Per il giudice, la richiesta della difesa, per di più svolta al di fuori del contraddittorio, “potrebbe condizionare, una volta veicolata nel processo con una relazione consulenziale, il necessario processo interpretativo del giudice, pretendendo di ancorarlo a un dato scientifico, e come tale autorevole, estratto dalla sola sfera interiore e solipsistica del soggetto agente, piuttosto che a una valutazione della sua intenzione necessariamente tratta dai dati di manifestazione esterna della sua condotta”.
Non è questa, in sintesi, la fase per la formulazione di un quesito per valutare le condizioni della donna arrestata lo scorso 20 luglio.
Un no alla consulenza che arriva anche in considerazione di quanto accertato: “L’indagata non ha mai avuto, nella sua vita, nessuna storia di disagio psichico né tanto meno di psico-patologia, e che anche dopo l’ingresso in carcere, come attestano le tre relazioni del Servizio di psichiatria interna del carcere di San Vittore, si è sempre dimostrata consapevole, orientata e adeguata, nonché in grado di iniziare un percorso, nei colloqui psicologici periodici di monitoraggio, di narrazione ed elaborazione del proprio vissuto affettivo ed emotivo” scrive il giudice.
“La giustizia nega il diritto di difendersi con le prove, come se le neuroscienze fossero qualcosa che può entrare nel processo solo per valutare l’infermità mentale quando invece studiano i percorsi cognitivi e l’intenzionalità di tutte le attività umane.

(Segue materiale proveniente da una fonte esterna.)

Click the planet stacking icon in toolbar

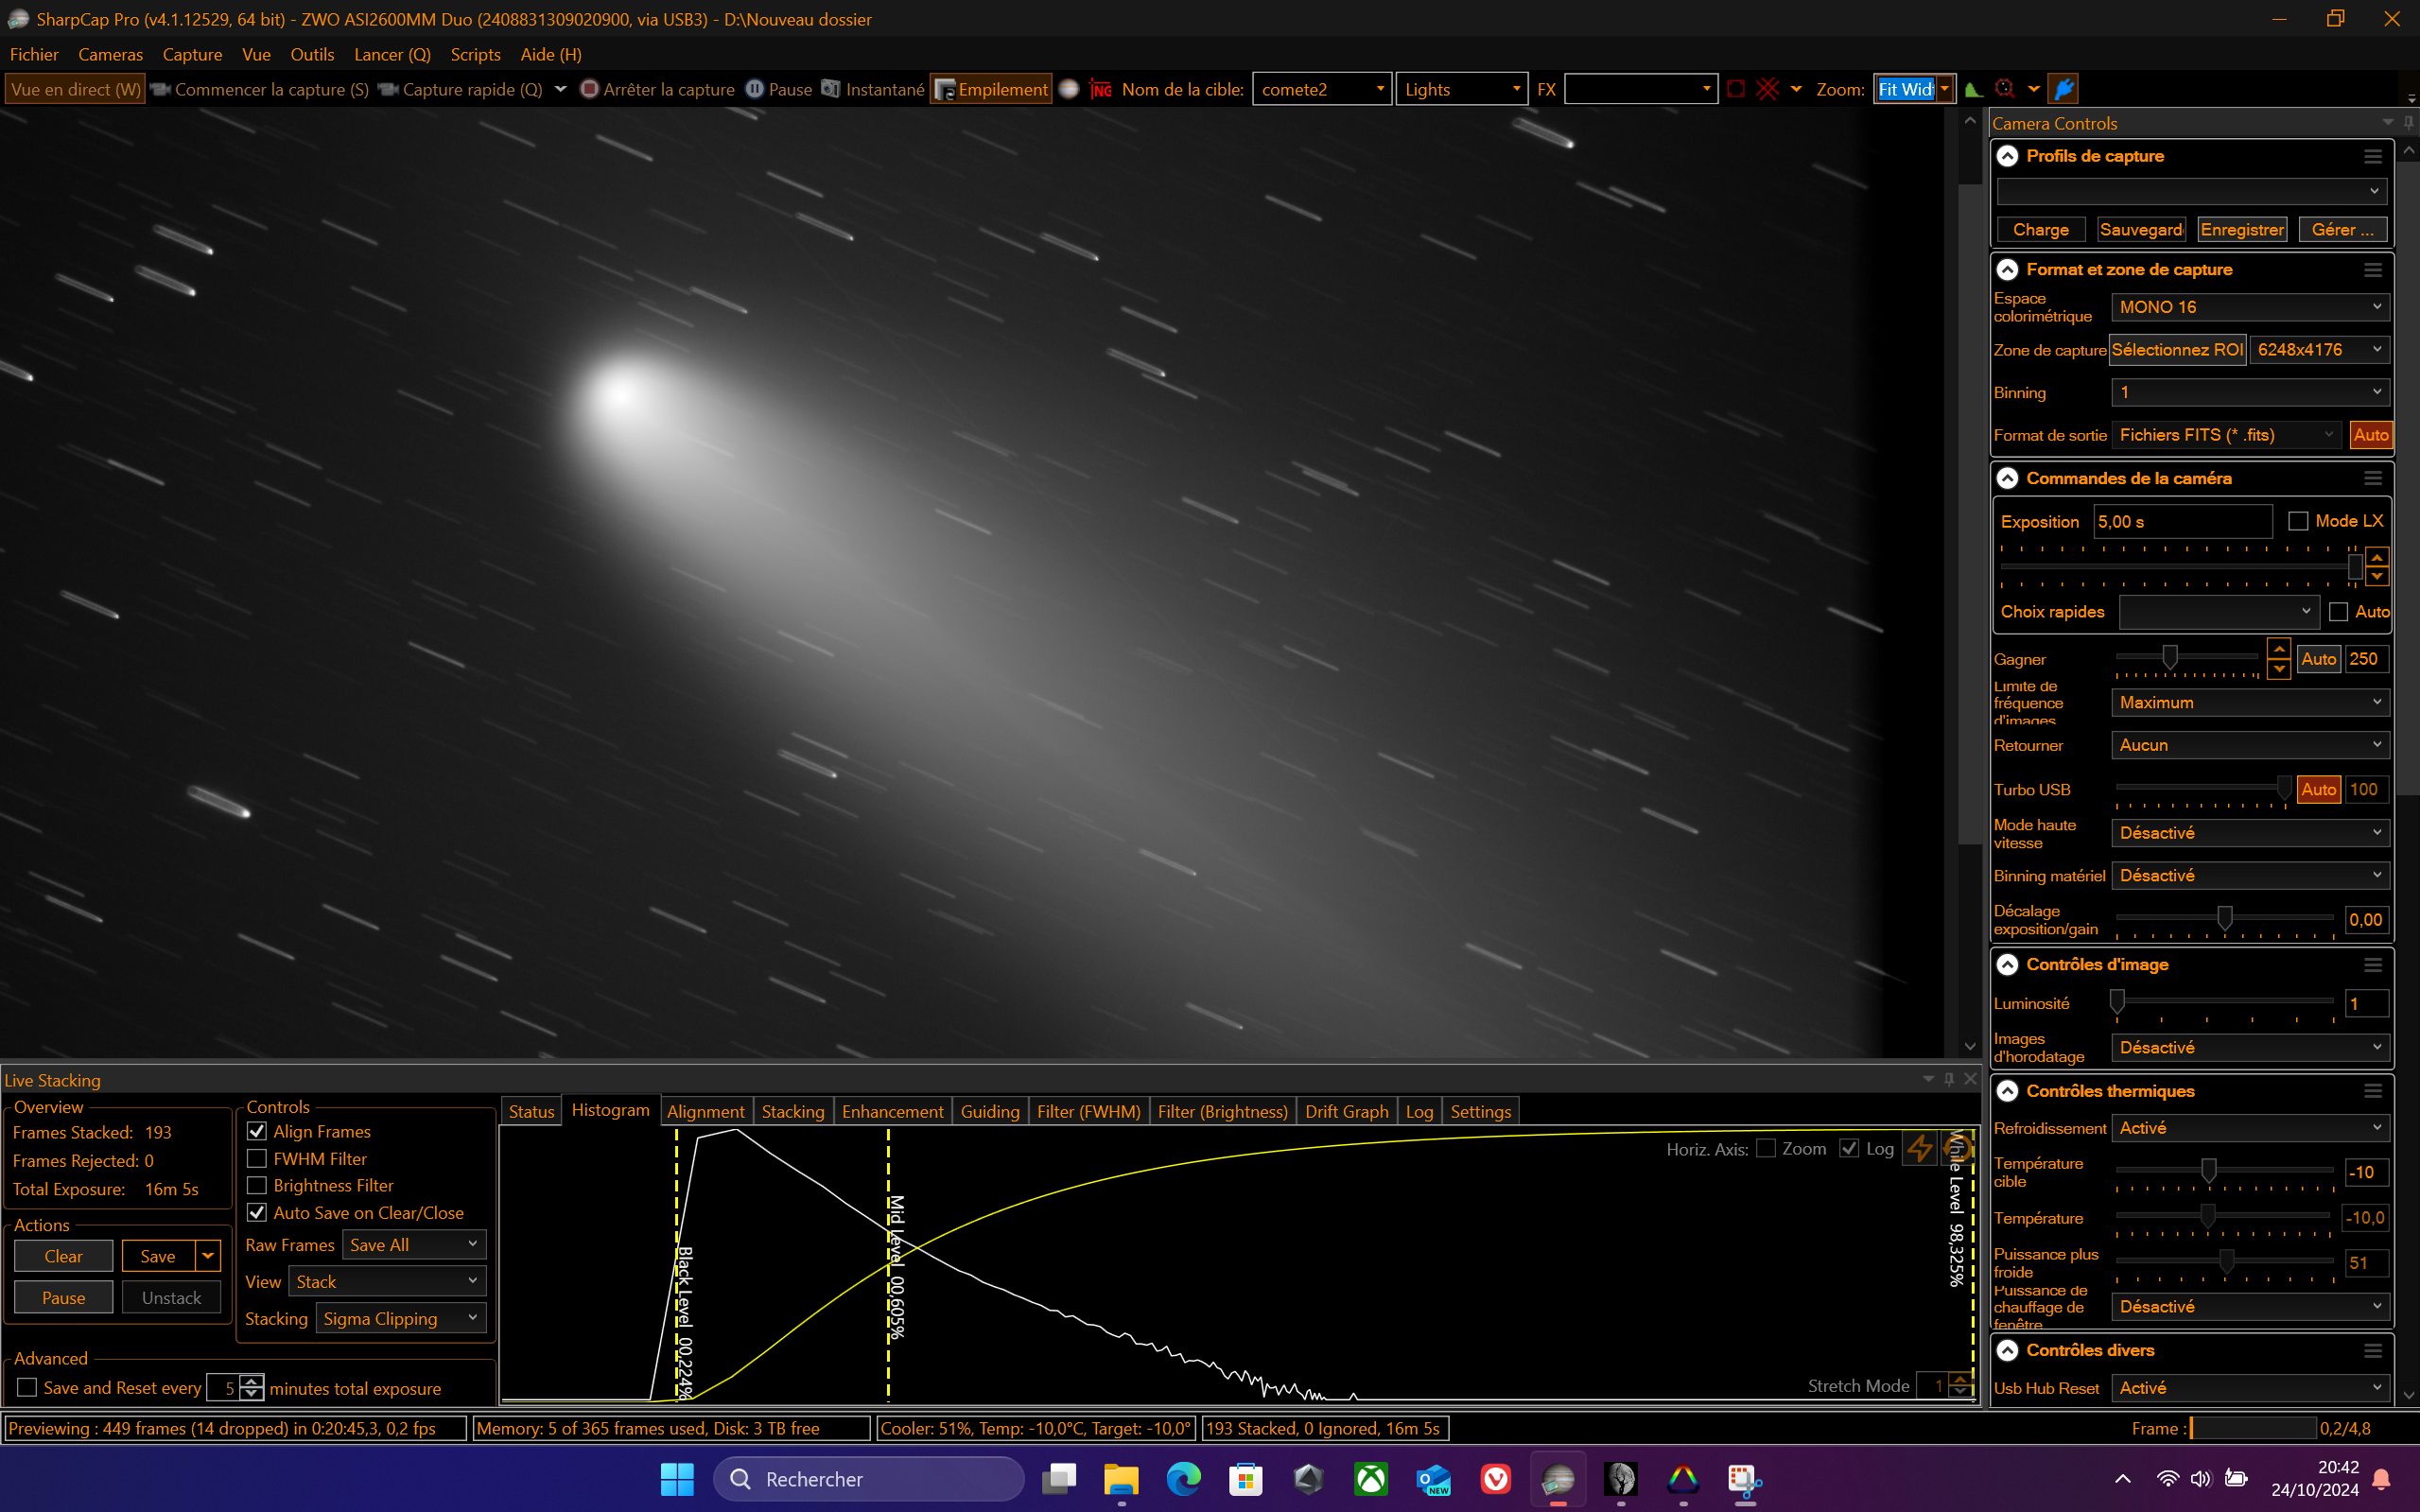point(1068,89)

La difesa di Alessia Pifferi non può arrendersi di fronte all’ennesimo diniego finalizzato a capire cosa sia successo nel cervello della propria assistita. È troppo facile chiudere la partita bollando Alessia come un mostro, bruciandola sul rogo mediatico” il commento dell’avvocato Solange Marchignoli che insieme al collega Luca D’Auria difende la donna accusata di omicidio aggravato.
Il prossimo 14 ottobre accusa e difesa si ritroveranno nell’aula del gip Filice per concludere la nomina dei consulenti che dovranno eseguire l’incidente probatorio: verrà nominato (oltre ai professionisti già indicati nella scorsa udienza) anche un genetista per procedere all’analisi del contenuto del biberon, di una bottiglia d’acqua e della boccetta di En (benzodiazepine) trovati accanto alla culla della piccola trovata morta.